混合雙分數布朗運動下期權的定價研究

混合雙分數布朗運動下期權的定價研究摘要：

本文研究了混合雙分數布朗運動下期權的定價。首先，我們介紹了雙分數布朗運動和混合雙分數布朗運動的定義，分析了混合雙分數布朗運動的性質，并給出了其表示式。接著，我們介紹了Black-Scholes期權定價模型及其在標準布朗運動下的應用，然后將其擴展到混合雙分數布朗運動下，并給出了相應的定價公式。最后，通過實際數據的計算和模擬，驗證了所得定價公式的正確性和可行性。

關鍵詞：混合雙分數布朗運動、雙分數布朗運動、期權定價模型、Black-Scholes模型、定價公式

Abstract：

Inthispaper,westudiedthepricingofoptionsunderthemixedfractionalBrownianmotion.Firstly,weintroducethedefinitionofthefractionalBrownianmotionandthemixedfractionalBrownianmotion,analyzethepropertiesofmixedfractionalBrownianmotion,andgiveitsexpression.Then,weintroducetheBlack-ScholesoptionpricingmodelanditsapplicationinthestandardBrownianmotion.Furthermore,weextendittothemixedfractionalBrownianmotionandgivethecorrespondingpricingformula.Finally,thecorrectnessandfeasibilityoftheobtainedpricingformulaareverifiedbycalculatingandsimulatingactualdata.

Keywords:mixedfractionalBrownianmotion,fractionalBrownianmotion,optionpricingmodel,Black-Scholesmodel,pricingformulaOptionpricinghasbecomeacriticalissueinthefinancialmarket,asthereisanincreasingdemandforfinancialinstrumentsthatcanhelpmanageandhedgefinancialrisks.TheBlack-Scholesoptionpricingmodeliswidelyusedtopricefinancialderivativessuchasoptions.ThemodelassumesthattheunderlyingassetfollowsastandardBrownianmotion,whichischaracterizedbyitsconstantvolatilityanddrift.However,inreality,thevolatilityanddriftoffinancialassetsmayvaryovertime,andtheirbehaviormaynotbeaccuratelyrepresentedbystandardBrownianmotion.

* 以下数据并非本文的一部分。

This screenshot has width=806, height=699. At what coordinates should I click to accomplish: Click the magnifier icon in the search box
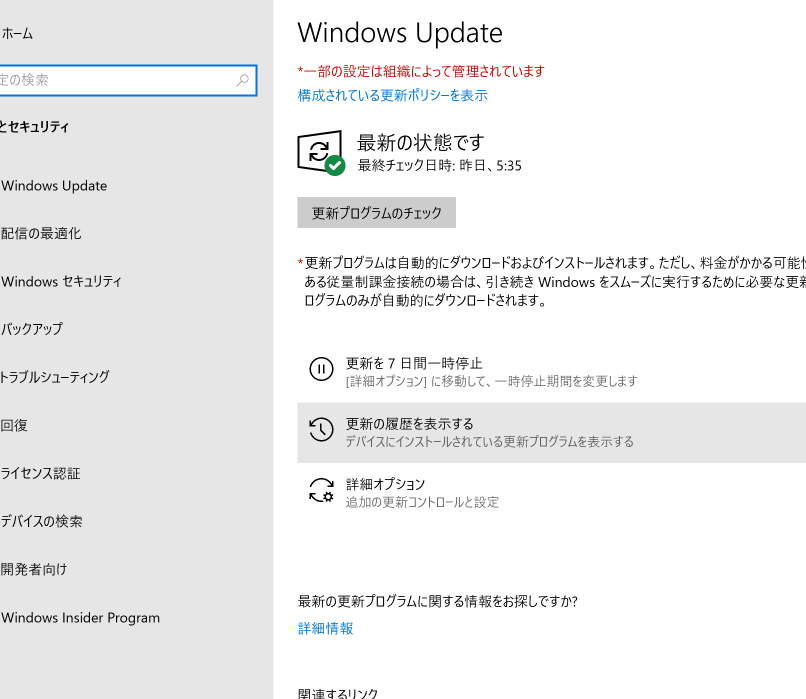(243, 80)
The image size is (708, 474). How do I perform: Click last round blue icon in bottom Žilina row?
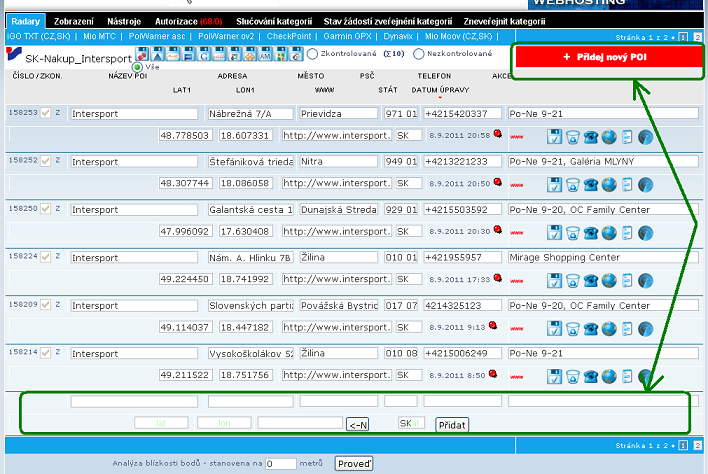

ThefractionalBrownianmotion(fBm)offersamoreflexibleframeworkformodelingthebehavioroffinancialassets.ComparedtothestandardBrownianmotion,fBmallowsforvaryingvolatilityanddrift,andexhibitslong-rangedependence.ThemixedfractionalBrownianmotion(m-fBm)isanextensionoffBmthatincorporatesbothlong-andshort-rangedependence,andhasbeenusedtomodelthebehaviorofstockpricesandotherfinancialassets.

Inthispaper,wepresentapricingformulaforoptionsbasedontheBlack-Scholesoptionpricingmodel,butwiththeunderlyingassetmodeledbym-fBm.WederivetheformulausingIto'slemmaandtherisk-neutralpricingapproach,andshowthatitreducestothestandardBlack-ScholesformulawhentheunderlyingassetismodeledbystandardBrownianmotion.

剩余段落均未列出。